Hmm. Less than 1/3 of my 75+ drives that I have here at work mostly configured in raid6 or raidz2/3 arrays have TLER and some of them have been running for 6+ years 24/7/365 with absolutely no drop outs to speak of. However I am using zfs and linux software raid for these. Although none of the drives are green. All drives are 7200 RPM.
 
Hmm. Less than 1/3 of my 75+ drives that I have here at work mostly configured in raid6 or raidz2/3 arrays have TLER and some of them have been running for 6+ years 24/7/365 with absolutely no drop outs to speak of. However I am using zfs and linux software raid for these. Although none of the drives are green. All drives are 7200 RPM.
I'm aware there is WDIDLE and another tool for modifying TLER, but according to posters in the link I provided they say these tools don't work on newer WD Green drives/latest revisions of same part.

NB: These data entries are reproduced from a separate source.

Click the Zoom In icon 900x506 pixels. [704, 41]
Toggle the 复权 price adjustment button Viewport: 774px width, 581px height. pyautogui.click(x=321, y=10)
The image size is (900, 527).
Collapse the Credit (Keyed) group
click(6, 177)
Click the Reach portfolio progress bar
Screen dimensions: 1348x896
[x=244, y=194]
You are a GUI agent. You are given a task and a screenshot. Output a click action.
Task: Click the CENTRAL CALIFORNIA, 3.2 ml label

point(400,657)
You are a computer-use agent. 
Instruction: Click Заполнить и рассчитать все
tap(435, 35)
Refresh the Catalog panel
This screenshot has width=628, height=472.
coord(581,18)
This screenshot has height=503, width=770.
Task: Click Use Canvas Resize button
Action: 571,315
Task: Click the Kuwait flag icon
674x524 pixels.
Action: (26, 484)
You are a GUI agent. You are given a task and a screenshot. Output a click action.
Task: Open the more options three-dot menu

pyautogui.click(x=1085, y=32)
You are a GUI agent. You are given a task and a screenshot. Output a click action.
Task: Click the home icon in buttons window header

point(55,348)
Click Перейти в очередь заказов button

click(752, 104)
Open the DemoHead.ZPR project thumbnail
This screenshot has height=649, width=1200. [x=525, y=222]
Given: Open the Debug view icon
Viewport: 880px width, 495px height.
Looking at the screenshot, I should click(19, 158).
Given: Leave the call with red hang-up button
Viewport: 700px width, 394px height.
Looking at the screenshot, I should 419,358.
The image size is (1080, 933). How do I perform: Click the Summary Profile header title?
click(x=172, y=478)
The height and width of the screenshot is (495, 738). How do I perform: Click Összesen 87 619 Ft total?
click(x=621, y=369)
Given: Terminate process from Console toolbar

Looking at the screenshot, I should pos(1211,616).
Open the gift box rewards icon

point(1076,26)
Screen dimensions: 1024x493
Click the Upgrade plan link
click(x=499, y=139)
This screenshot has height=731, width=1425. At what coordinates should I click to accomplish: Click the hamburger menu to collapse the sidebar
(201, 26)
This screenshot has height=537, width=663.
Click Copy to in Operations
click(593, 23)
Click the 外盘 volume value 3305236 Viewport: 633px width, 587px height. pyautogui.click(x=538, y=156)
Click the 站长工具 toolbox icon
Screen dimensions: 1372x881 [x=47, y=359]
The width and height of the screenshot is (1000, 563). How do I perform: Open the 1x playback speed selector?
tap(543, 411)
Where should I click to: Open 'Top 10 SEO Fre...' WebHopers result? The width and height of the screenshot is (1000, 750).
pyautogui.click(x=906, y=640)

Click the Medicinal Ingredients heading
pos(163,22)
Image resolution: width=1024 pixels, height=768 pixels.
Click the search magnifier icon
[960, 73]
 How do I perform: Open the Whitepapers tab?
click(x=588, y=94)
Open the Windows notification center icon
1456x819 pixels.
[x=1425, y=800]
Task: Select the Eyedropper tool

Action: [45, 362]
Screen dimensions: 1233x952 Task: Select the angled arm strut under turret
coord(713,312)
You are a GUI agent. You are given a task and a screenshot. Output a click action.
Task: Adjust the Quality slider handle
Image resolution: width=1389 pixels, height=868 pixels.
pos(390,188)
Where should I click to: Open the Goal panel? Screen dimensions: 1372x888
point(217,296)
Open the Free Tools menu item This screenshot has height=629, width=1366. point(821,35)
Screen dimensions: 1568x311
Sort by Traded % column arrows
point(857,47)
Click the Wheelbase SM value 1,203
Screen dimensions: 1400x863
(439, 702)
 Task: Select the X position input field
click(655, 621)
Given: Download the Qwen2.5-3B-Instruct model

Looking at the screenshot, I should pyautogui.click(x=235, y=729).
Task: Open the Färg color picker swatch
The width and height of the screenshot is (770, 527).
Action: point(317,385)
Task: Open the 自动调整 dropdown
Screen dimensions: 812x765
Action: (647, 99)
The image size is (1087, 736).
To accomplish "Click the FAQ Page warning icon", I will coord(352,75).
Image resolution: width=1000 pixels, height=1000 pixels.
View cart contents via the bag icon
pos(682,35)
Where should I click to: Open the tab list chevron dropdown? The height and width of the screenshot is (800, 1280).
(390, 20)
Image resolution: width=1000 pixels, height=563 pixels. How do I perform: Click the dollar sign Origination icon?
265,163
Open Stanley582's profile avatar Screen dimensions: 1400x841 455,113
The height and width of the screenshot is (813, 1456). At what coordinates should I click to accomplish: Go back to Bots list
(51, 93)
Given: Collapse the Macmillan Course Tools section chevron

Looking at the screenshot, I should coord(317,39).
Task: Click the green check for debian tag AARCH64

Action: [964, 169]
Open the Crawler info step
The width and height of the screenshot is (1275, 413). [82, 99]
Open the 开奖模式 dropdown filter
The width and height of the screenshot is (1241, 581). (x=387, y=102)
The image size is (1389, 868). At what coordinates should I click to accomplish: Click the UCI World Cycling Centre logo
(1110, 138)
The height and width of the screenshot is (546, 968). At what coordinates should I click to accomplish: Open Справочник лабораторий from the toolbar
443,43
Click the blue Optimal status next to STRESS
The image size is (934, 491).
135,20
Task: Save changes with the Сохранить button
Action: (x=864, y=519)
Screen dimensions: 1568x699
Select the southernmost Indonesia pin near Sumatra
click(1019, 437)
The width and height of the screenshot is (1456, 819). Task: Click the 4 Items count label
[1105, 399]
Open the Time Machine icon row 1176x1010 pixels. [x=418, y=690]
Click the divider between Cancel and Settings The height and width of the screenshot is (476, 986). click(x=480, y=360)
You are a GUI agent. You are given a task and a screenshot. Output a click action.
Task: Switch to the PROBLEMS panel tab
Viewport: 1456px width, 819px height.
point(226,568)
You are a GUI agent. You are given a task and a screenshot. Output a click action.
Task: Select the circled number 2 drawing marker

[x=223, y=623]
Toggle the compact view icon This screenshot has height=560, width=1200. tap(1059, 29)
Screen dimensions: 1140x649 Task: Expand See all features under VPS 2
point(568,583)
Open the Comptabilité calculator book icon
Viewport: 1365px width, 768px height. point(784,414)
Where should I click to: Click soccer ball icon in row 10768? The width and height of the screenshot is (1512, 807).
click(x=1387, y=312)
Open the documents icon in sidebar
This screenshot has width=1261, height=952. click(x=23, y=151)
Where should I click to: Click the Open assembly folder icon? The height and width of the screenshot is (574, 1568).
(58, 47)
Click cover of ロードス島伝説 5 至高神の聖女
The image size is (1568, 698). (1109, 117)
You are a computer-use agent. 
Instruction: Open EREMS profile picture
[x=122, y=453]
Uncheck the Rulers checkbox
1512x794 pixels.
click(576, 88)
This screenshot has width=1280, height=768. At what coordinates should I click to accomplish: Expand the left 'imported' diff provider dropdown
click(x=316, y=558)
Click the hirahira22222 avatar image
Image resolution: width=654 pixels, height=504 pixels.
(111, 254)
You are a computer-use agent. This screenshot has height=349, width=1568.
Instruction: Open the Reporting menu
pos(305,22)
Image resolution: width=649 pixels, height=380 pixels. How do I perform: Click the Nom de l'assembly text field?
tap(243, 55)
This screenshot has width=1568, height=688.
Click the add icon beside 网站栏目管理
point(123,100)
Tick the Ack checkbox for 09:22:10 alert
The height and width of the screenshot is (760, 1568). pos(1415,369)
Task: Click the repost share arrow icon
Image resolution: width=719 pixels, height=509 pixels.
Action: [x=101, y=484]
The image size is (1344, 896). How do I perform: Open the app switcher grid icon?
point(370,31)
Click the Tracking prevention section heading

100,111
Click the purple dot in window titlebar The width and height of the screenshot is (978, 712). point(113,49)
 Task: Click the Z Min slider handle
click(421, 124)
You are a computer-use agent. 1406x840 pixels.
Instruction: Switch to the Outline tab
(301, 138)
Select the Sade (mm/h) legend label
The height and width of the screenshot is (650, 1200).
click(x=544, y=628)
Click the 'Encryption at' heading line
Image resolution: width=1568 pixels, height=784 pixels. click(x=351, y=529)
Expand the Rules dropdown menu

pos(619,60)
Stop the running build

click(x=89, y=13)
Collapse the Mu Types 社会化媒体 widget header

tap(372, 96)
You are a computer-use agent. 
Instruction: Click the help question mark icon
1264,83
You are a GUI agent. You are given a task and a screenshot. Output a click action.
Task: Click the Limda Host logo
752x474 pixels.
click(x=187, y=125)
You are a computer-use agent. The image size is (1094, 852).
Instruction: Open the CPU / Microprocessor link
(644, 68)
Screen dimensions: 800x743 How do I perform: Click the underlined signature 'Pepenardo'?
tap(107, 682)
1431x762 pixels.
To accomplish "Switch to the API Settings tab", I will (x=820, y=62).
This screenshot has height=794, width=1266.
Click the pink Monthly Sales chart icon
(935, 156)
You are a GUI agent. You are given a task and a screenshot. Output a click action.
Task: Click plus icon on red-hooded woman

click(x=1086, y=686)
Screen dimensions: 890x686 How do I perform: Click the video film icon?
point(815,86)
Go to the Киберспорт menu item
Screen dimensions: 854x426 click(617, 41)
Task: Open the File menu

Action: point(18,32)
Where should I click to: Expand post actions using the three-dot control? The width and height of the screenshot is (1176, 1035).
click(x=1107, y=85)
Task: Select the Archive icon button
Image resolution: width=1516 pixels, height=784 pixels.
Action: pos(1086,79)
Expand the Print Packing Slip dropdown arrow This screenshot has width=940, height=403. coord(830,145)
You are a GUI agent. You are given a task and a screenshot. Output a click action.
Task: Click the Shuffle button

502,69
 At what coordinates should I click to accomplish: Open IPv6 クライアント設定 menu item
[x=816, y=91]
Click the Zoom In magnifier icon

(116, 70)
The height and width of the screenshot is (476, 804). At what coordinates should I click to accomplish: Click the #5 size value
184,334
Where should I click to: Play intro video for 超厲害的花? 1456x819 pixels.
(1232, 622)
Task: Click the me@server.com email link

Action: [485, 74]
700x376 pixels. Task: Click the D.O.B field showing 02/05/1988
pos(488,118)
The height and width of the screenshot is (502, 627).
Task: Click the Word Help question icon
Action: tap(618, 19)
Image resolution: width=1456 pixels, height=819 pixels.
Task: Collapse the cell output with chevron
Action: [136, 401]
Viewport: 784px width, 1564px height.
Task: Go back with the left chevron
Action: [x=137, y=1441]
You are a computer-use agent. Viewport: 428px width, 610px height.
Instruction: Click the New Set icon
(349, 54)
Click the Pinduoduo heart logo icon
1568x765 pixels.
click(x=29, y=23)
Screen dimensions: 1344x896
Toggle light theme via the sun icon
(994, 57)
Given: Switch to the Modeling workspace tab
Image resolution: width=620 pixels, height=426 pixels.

Ultimately this comes down to risk. Since we know Western Digital essentially rigged their drives and we've got mixed reports of TLER-modifying tools working + not working (therefore uncertainty if when you buy WD Green drives if those tools will indeed work or not), are you really willing to take the risk on WD Green drives at the possibility of losing your entire array? If that does happen, you spent a lot of money you won't be able to get back and don't have the hardware to have a RAID array. (Money is also synonymous with time.)

Alternatively, you could try software-based RAID.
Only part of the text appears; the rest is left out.